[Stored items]
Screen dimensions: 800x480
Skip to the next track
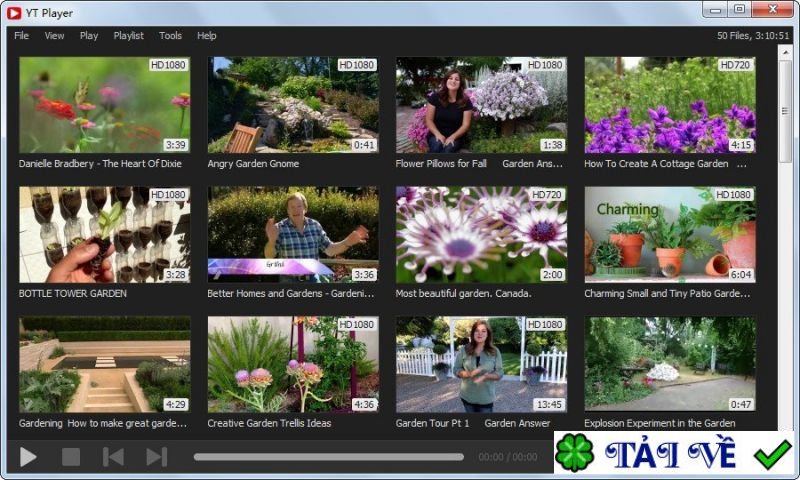pos(156,457)
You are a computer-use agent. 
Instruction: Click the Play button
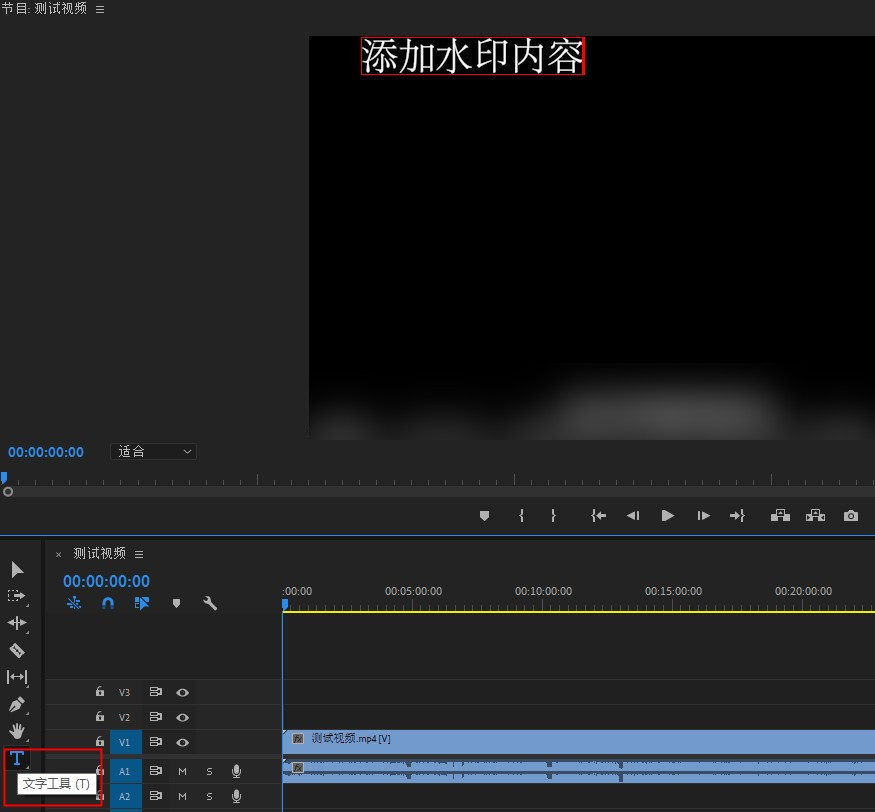click(x=667, y=515)
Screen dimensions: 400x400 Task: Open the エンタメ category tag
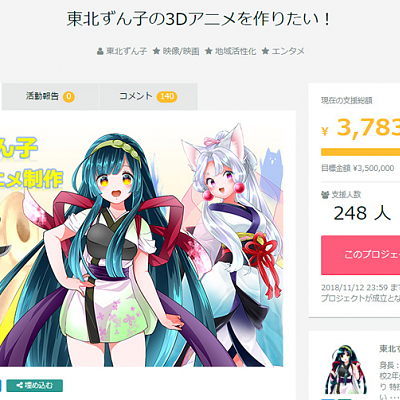tap(288, 51)
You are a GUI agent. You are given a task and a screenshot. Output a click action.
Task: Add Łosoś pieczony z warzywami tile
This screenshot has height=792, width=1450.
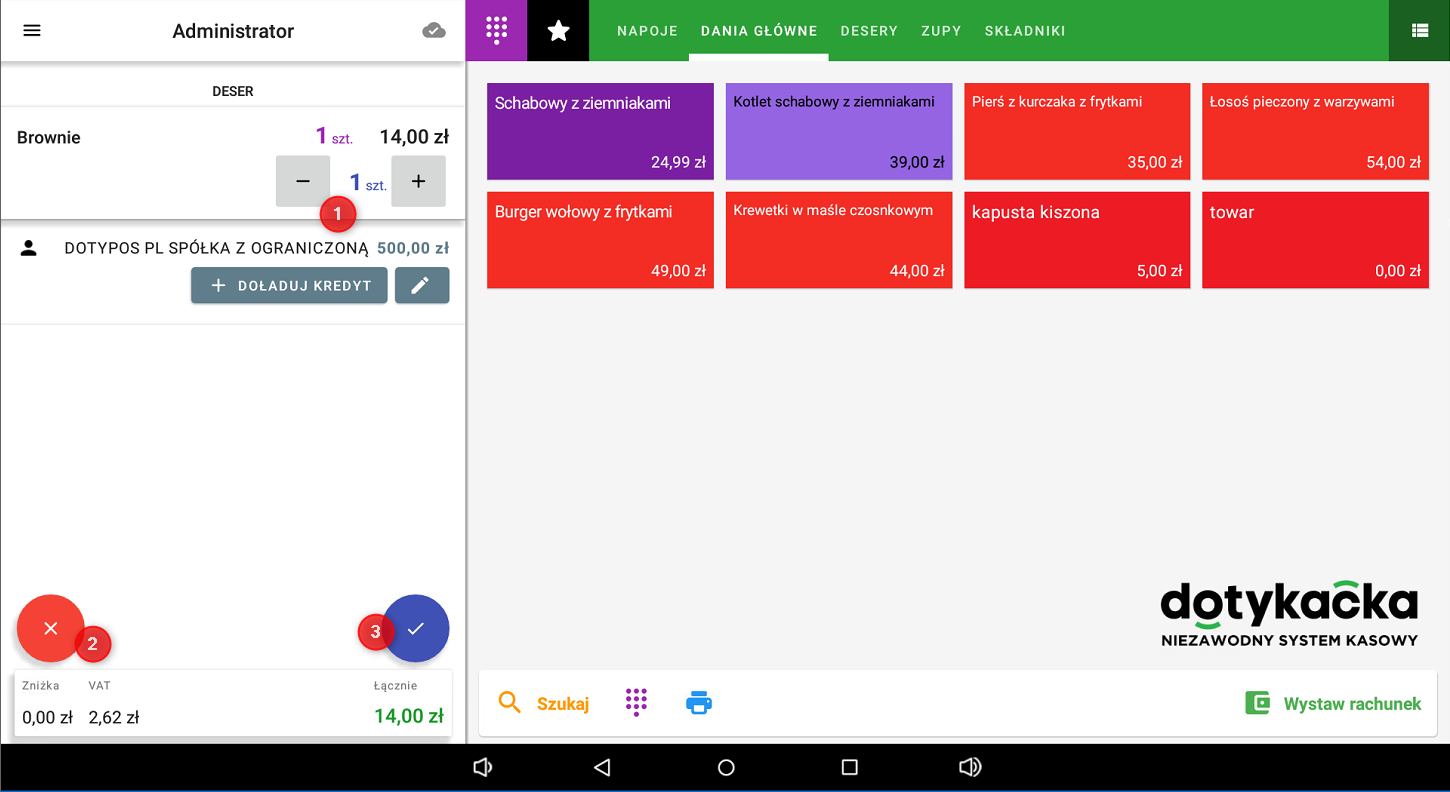click(1315, 131)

YOUR ASSIGNMENT:
The required answer is each line of the entries containing the string "agent".

ANSWER:
You are a computer-use agent. 
You are a GUI agent. You are given a task and a screenshot. Output a click action.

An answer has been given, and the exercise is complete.